BEGIN DATASET ENTRIES
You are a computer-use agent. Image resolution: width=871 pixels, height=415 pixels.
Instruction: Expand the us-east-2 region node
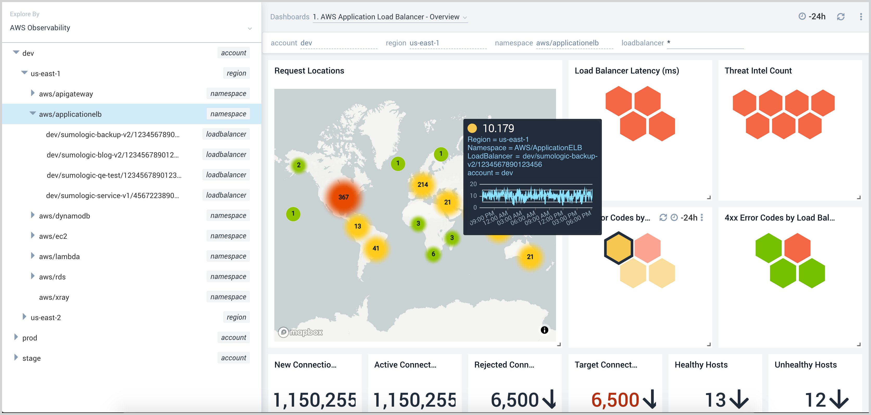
END DATASET ENTRIES
BEGIN DATASET ENTRIES
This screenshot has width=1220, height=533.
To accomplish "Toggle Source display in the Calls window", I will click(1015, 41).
END DATASET ENTRIES
BEGIN DATASET ENTRIES
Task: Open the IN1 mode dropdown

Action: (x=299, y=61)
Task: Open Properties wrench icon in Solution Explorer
END DATASET ENTRIES
ACTIVITY - Each line above with the string "width" should be reported in full.

EXERCISE ANSWER -
You are a computer-use agent. Image resolution: width=871 pixels, height=415 pixels.
This screenshot has width=1220, height=533.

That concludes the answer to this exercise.